# [What is needed]
Shown below are entries with pictures; the line with "Task: Select the テキスト block option" through the line with "Image resolution: width=1078" is the span to retype exactly, and the pictures stay out.

# [The input]
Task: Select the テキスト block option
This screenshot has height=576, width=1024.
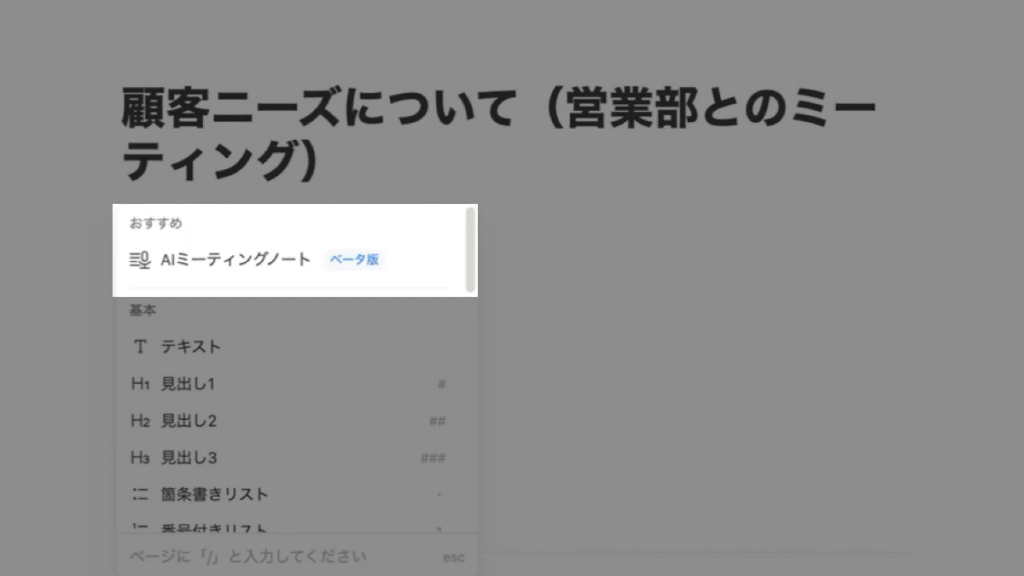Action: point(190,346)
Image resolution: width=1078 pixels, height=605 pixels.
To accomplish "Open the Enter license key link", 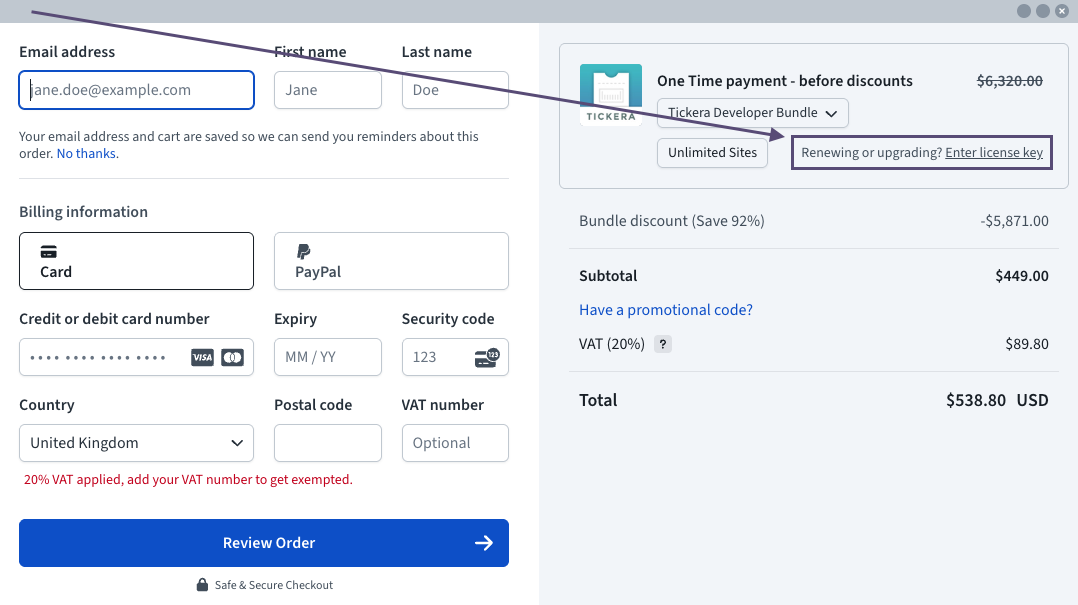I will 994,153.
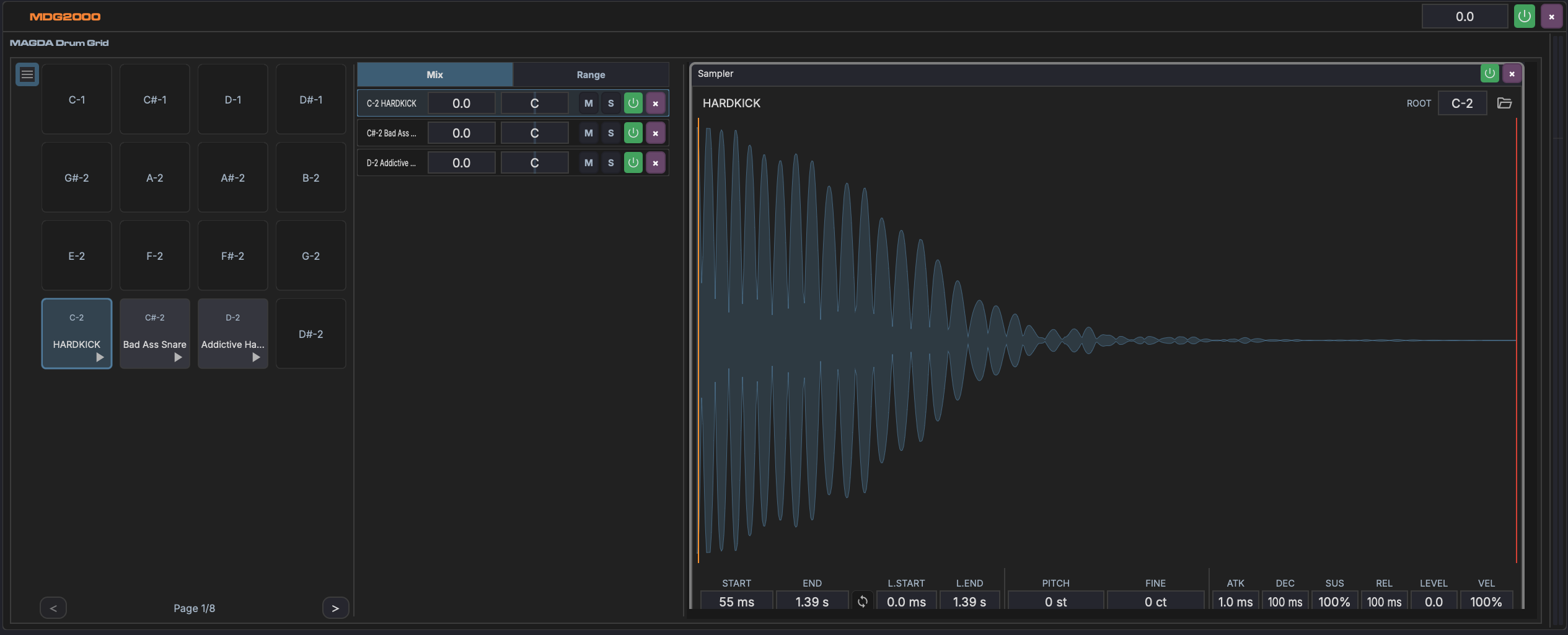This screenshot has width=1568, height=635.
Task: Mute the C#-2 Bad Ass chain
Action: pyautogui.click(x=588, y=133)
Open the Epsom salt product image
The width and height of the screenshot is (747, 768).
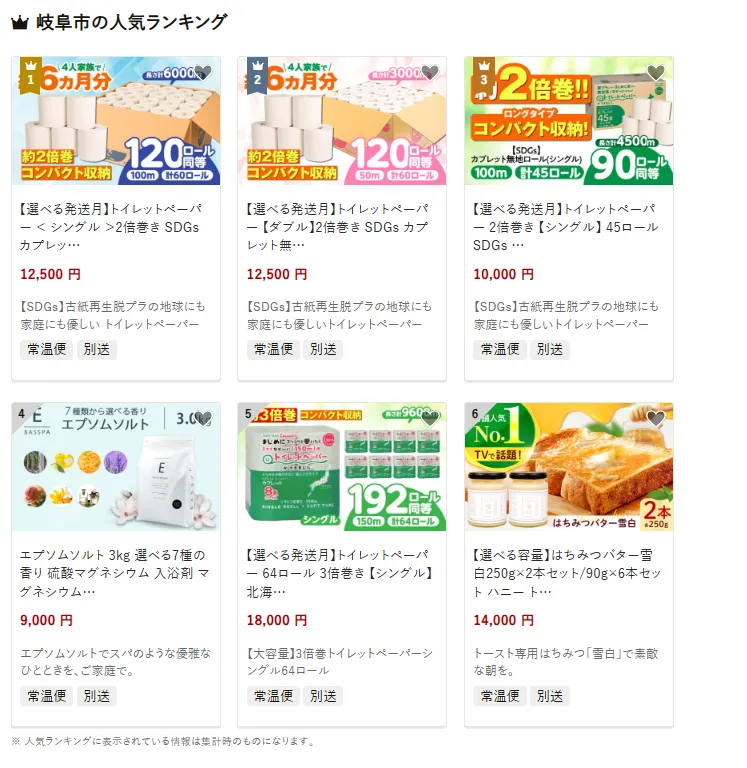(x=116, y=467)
---
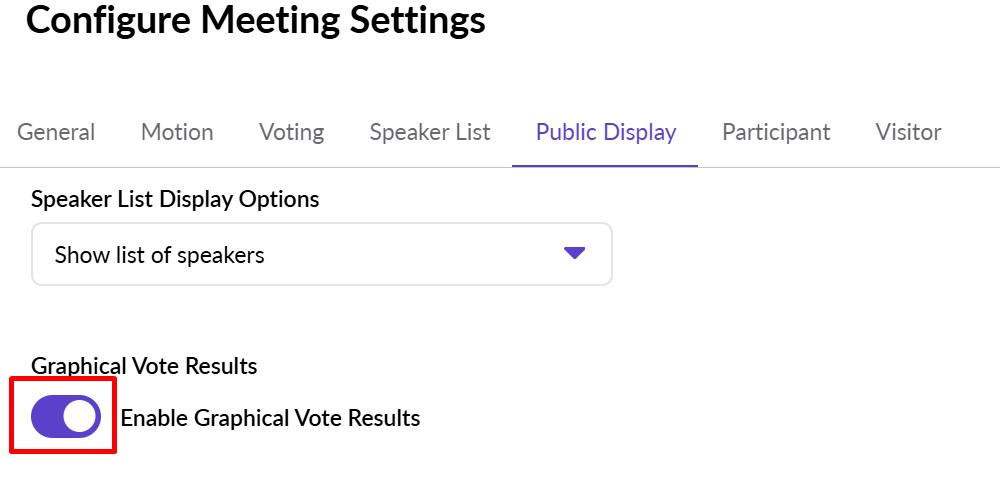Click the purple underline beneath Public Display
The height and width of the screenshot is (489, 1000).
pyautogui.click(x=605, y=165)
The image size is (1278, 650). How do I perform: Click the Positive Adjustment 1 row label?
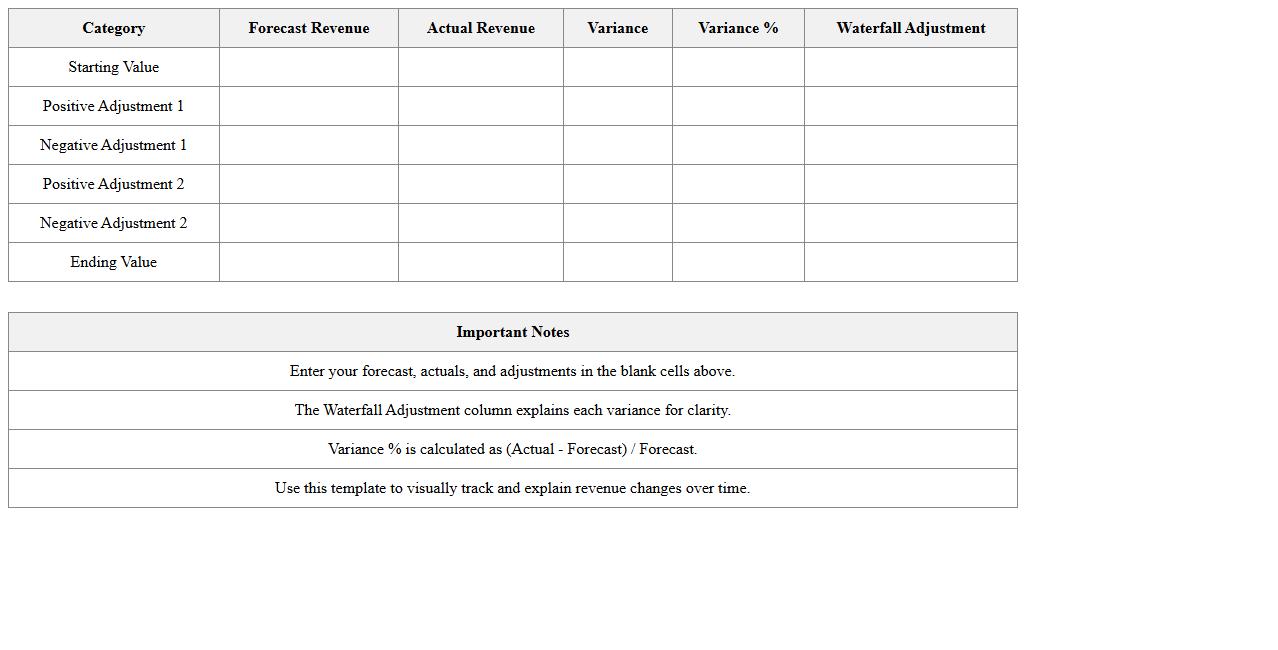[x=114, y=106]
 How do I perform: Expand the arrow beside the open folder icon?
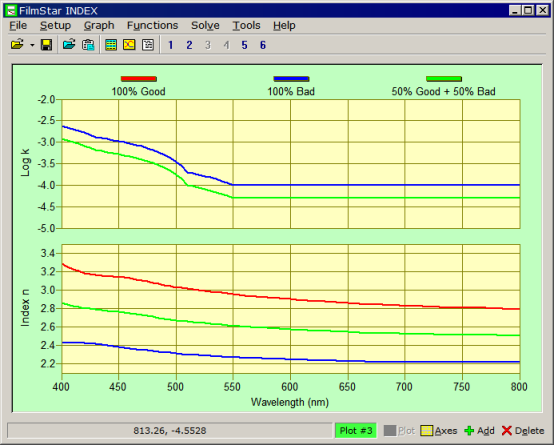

# [Task response]
Task: Select the テキスト block option
This screenshot has height=576, width=1024.
Action: point(190,346)
Image resolution: width=1078 pixels, height=605 pixels.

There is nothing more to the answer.